9.21am: Commenting on the latest report from the RoyalPharmaceutical Society, Now or Never: shaping pharmacy for the future, Royal College of Physicians president Sir Richard Thompson said: “We agree with the RPS that there is a greater need for joint working of professions, including pharmacists in multidisciplinary teams, in order to widen the provision of care for people in hospital and the community. The RPS is also right to note the need to control costs, and that therefore all professions working in or with the NHS will have to drive change using existing funding and innovation.” 

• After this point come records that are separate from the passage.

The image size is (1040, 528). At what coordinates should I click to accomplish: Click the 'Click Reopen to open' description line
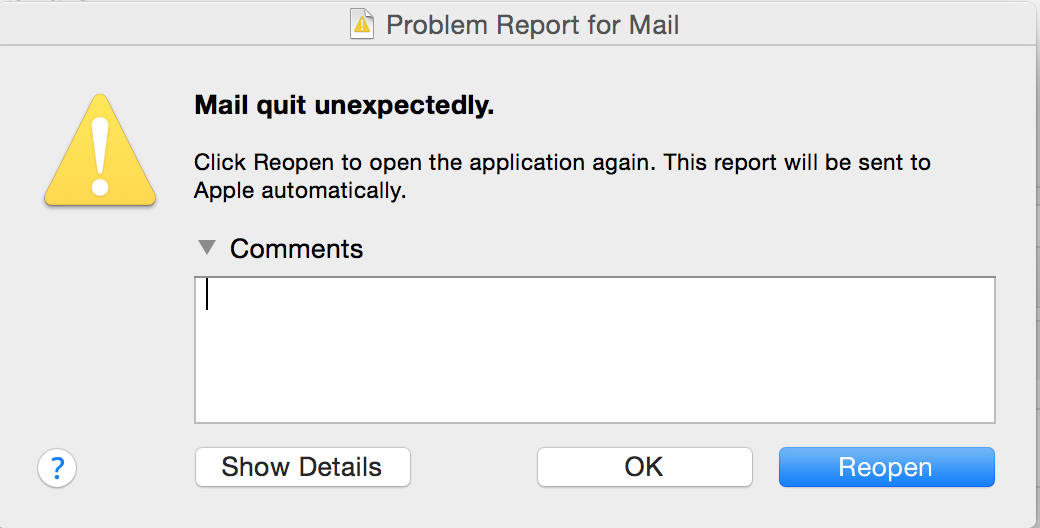(562, 163)
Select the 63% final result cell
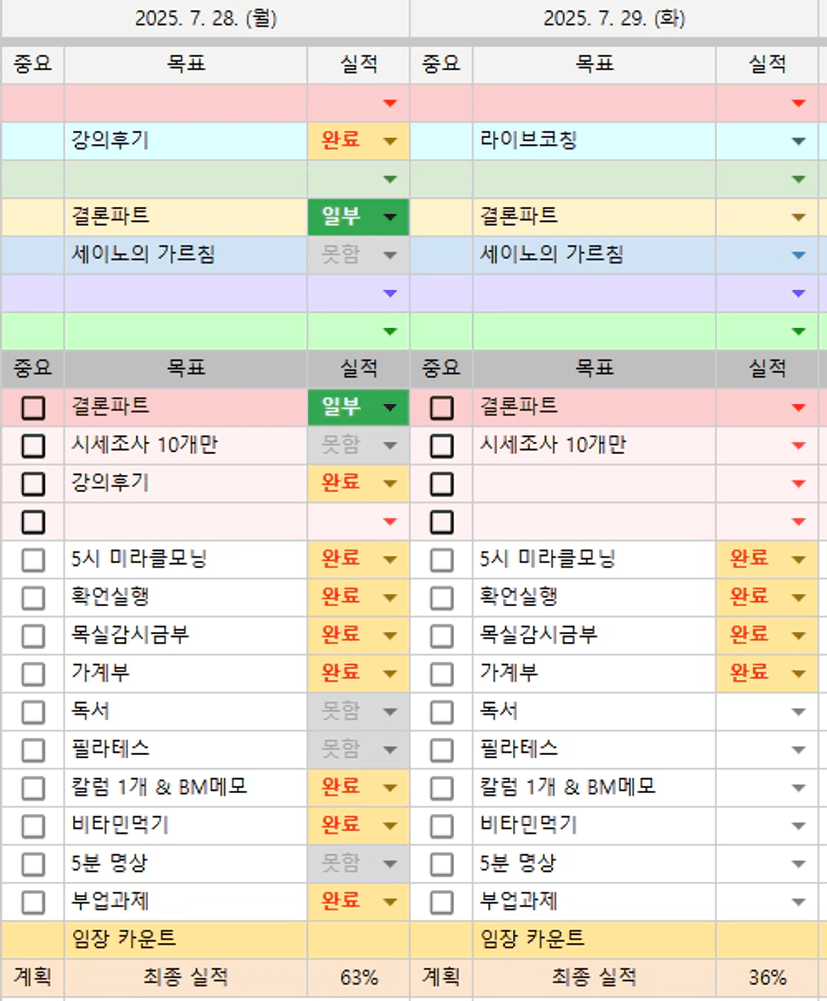 [358, 977]
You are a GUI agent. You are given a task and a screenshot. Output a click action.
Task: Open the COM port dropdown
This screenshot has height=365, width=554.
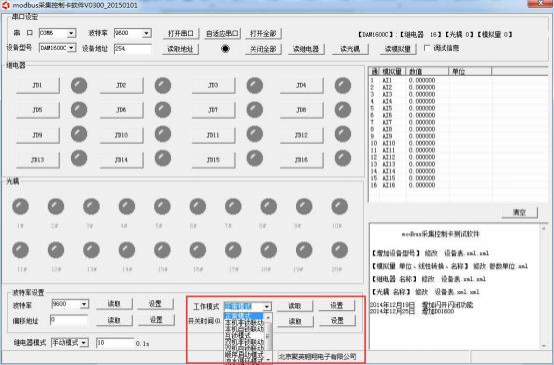tap(71, 33)
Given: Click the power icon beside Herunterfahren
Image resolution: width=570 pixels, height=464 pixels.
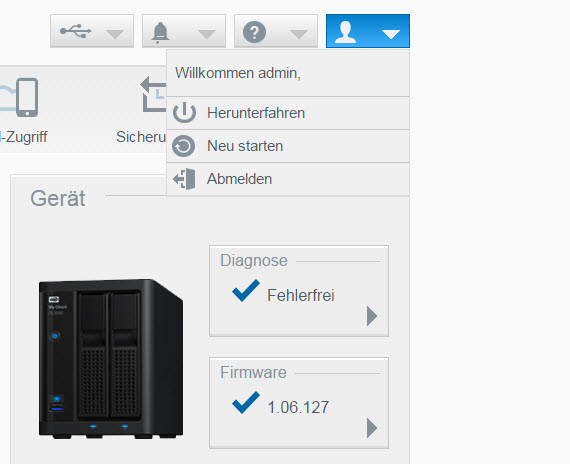Looking at the screenshot, I should tap(184, 112).
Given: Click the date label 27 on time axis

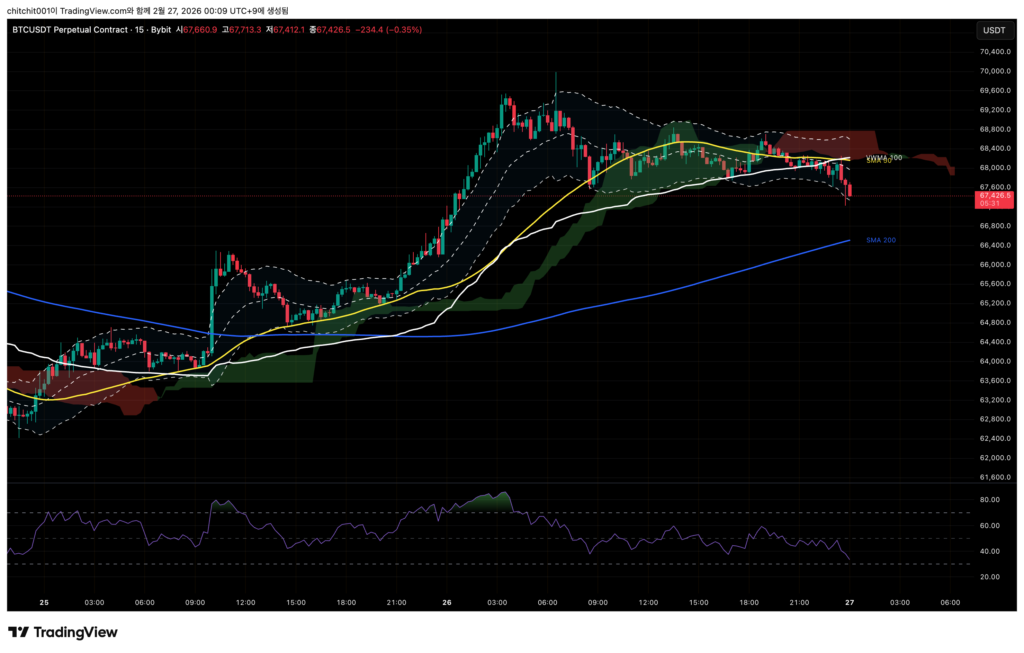Looking at the screenshot, I should (848, 603).
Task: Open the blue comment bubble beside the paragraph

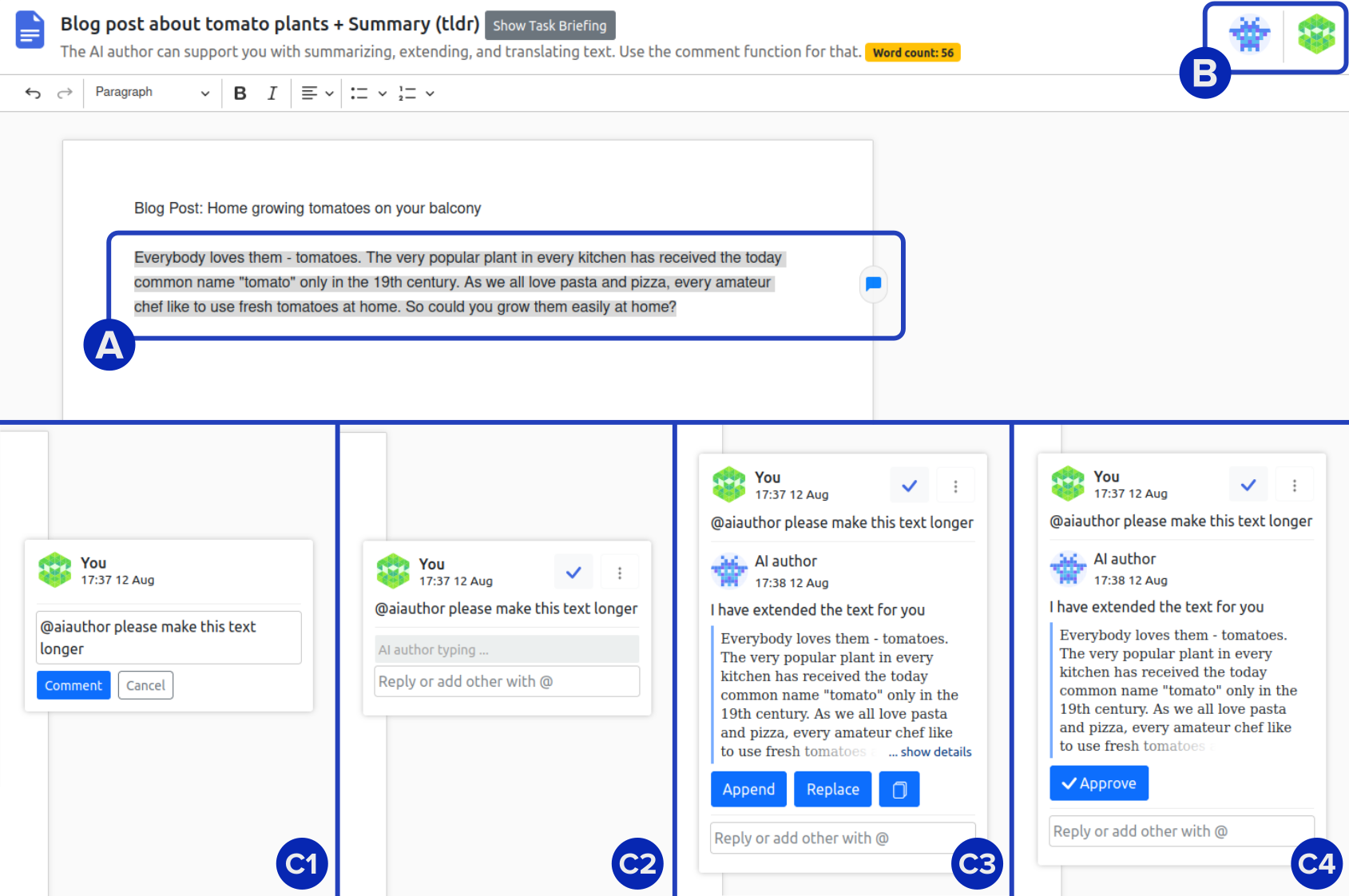Action: pos(873,283)
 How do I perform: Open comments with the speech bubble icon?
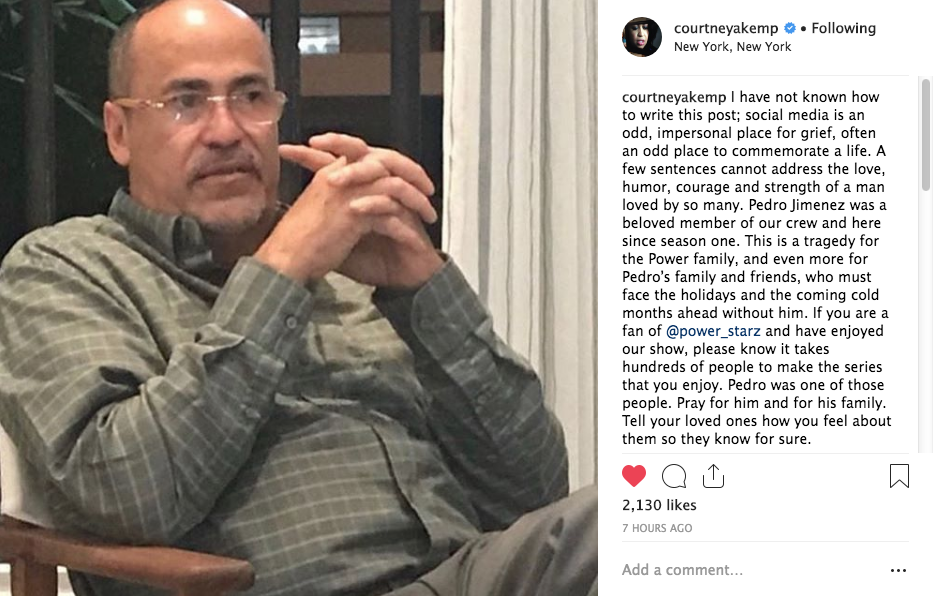674,476
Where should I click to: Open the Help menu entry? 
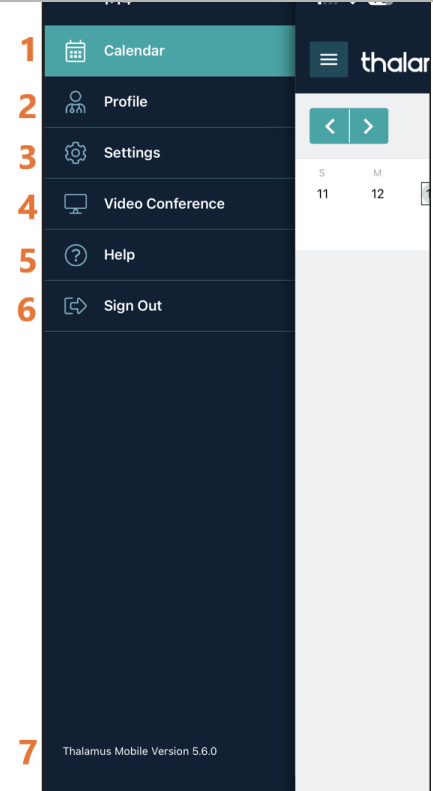[x=170, y=255]
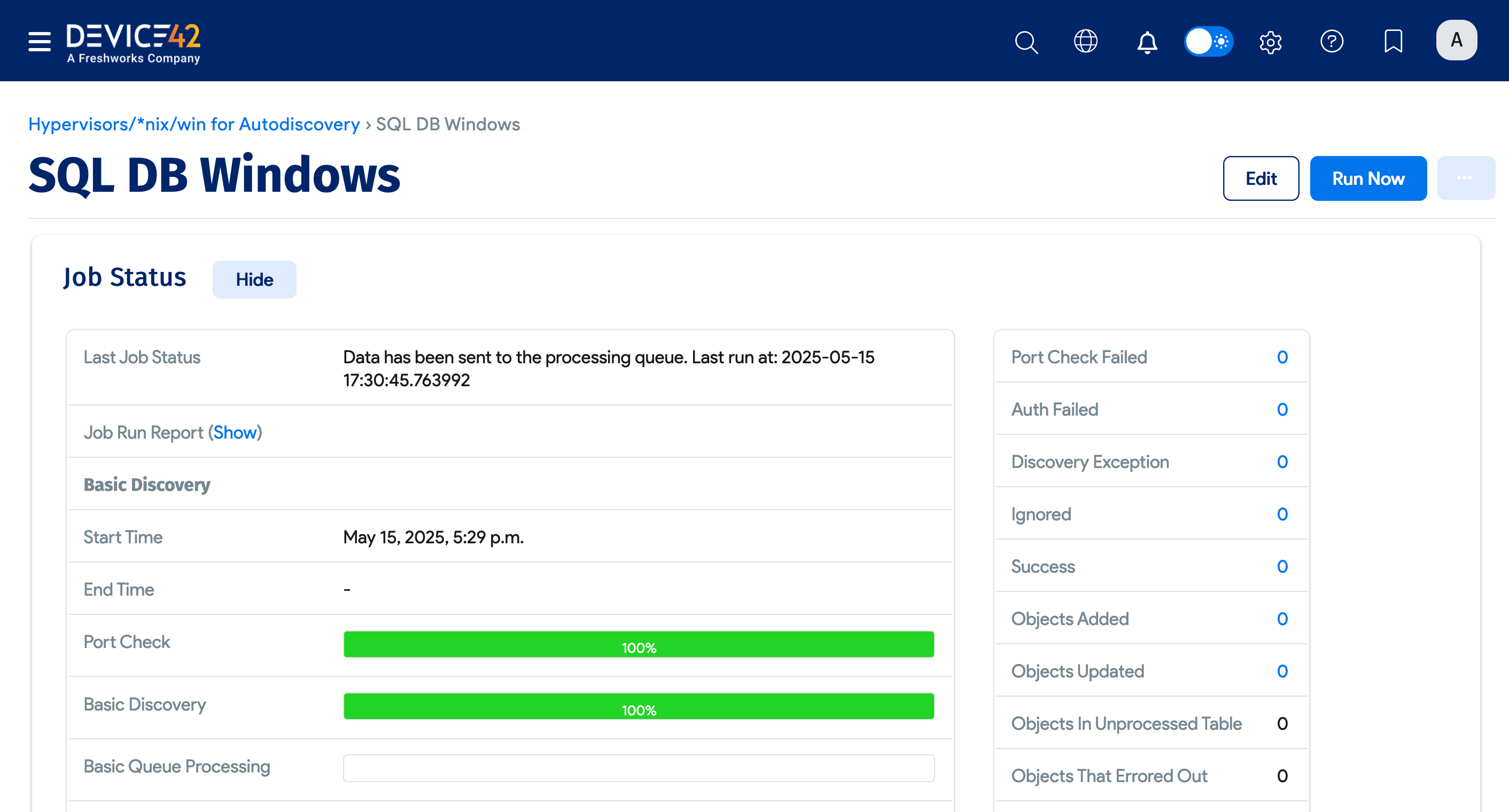The height and width of the screenshot is (812, 1509).
Task: Toggle dark mode in the top bar
Action: (1209, 41)
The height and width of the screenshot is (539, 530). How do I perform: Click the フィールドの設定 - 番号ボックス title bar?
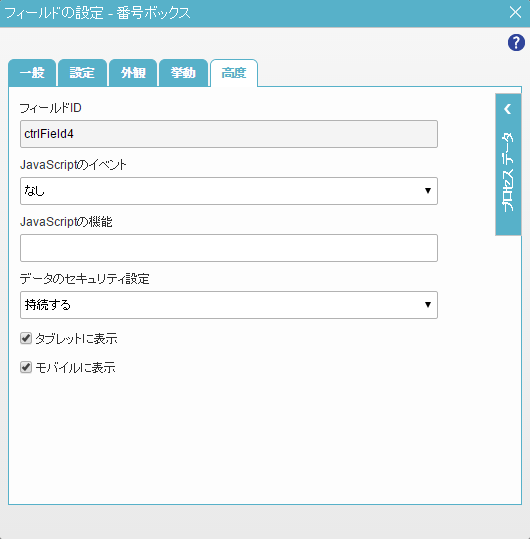(x=254, y=13)
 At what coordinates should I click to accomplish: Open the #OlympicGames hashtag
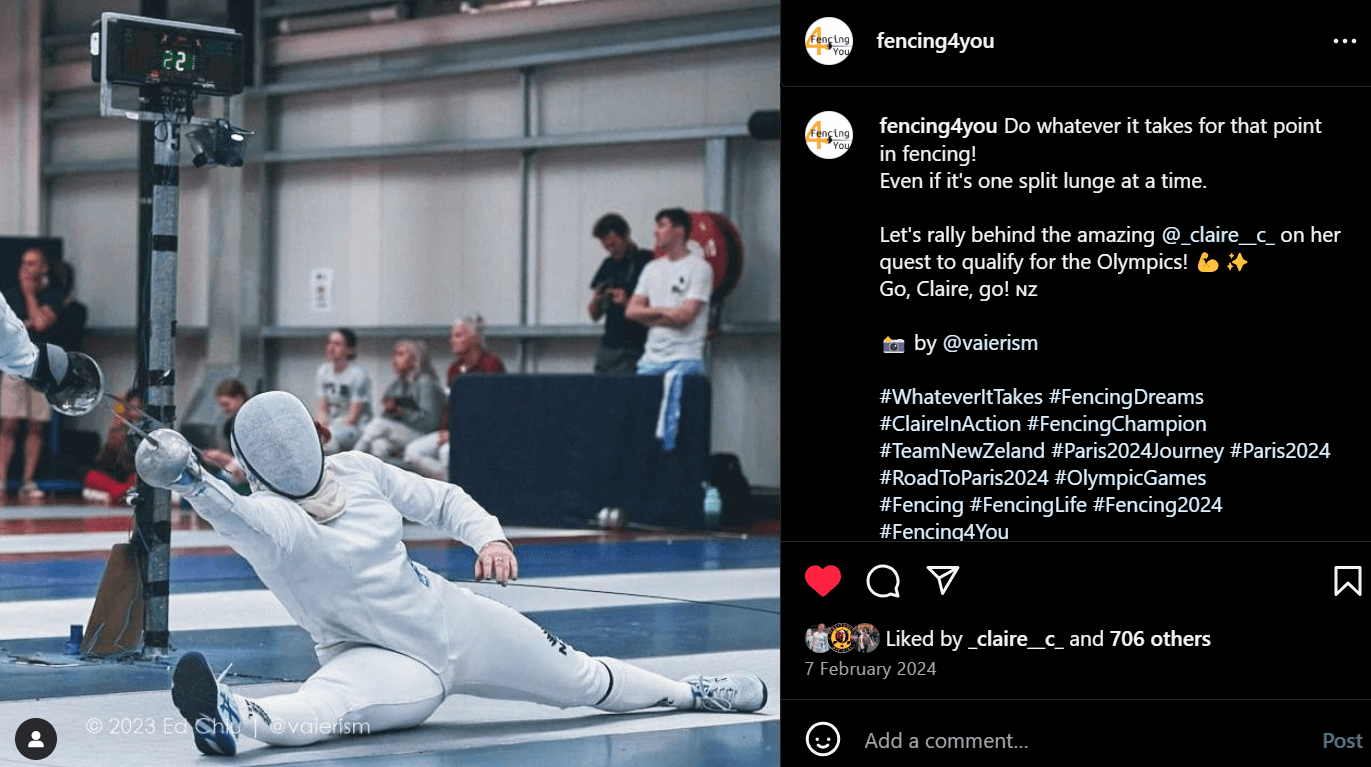coord(1130,478)
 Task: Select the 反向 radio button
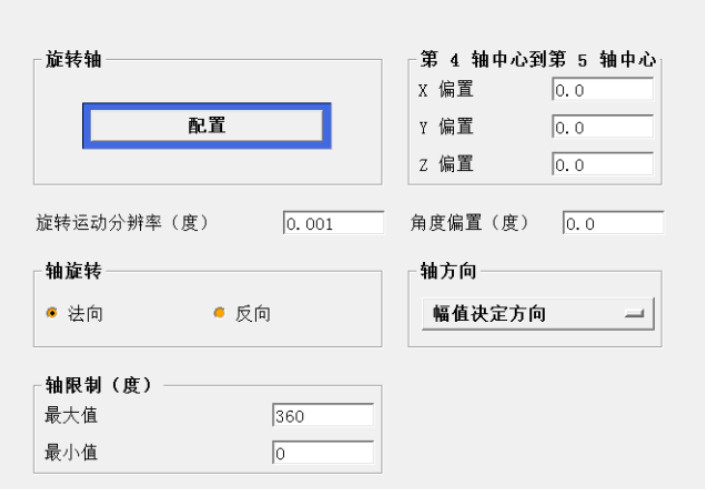click(x=220, y=314)
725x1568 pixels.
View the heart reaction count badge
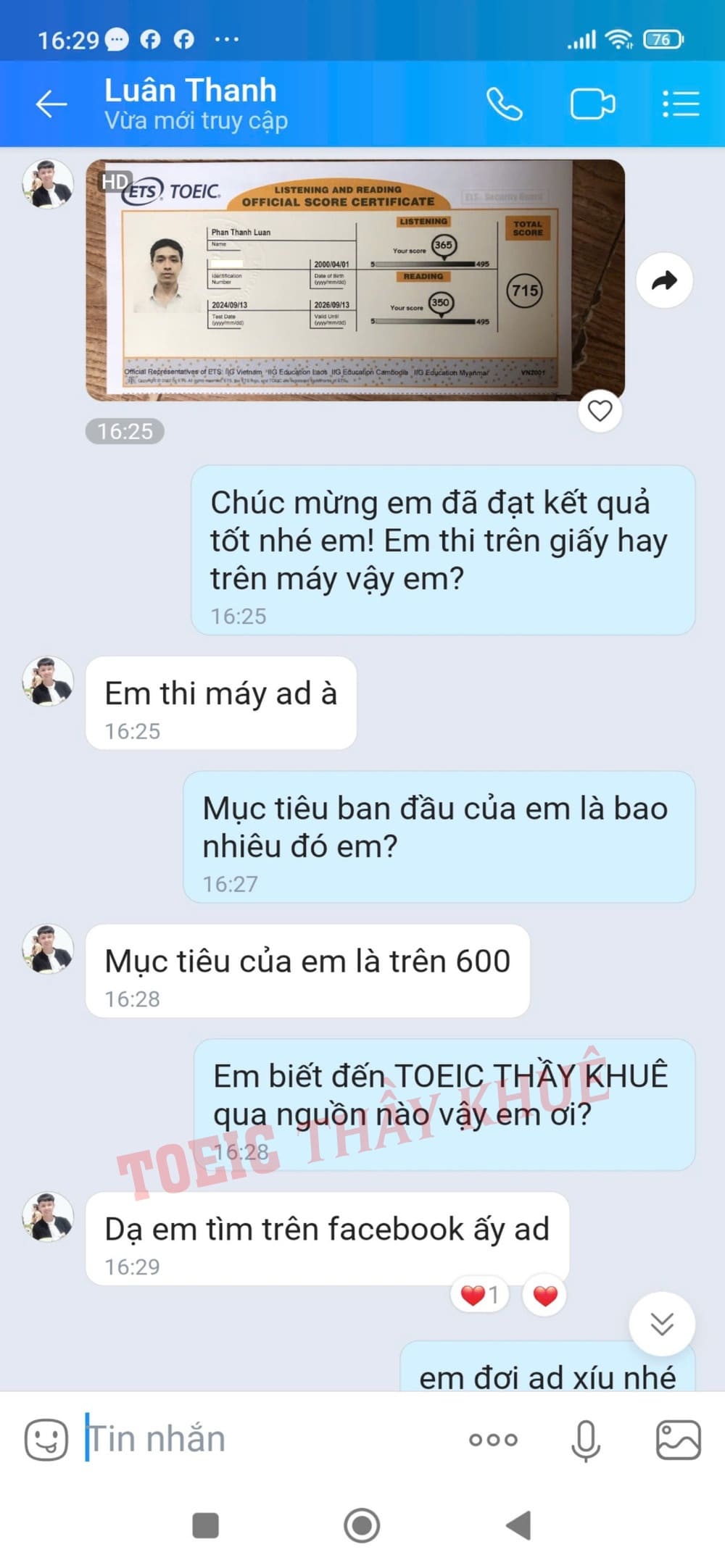[480, 1295]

9.05am: All this week, HSJ is celebrating innovation: from launching our inaugural list of top 50 innovators in the healthcare and featuring some of their key leanings to exploring what can be done to make NHS innovation friendly. Join our panel tomorrow to discuss the best ways to encourage innovation in the NHS. The discussion will take place in the comments section on this page from 12.30pm-1.30pm. You can post your questions and comments before the discussion.

9.02am: Good morning and welcome to HSJ Live. Senior health service figures are being asked to address the under-representation of women in leadership of the NHS, in the wake of HSJ’s Women’s Issue earlier this year. Research published in the issue found just 37 per cent of senior positions on NHS boards and clinical commissioning group governing bodies were held by women, despite the fact that 81 per cent of the non-medical workforce is female. Read Sarah Calkin’s article here.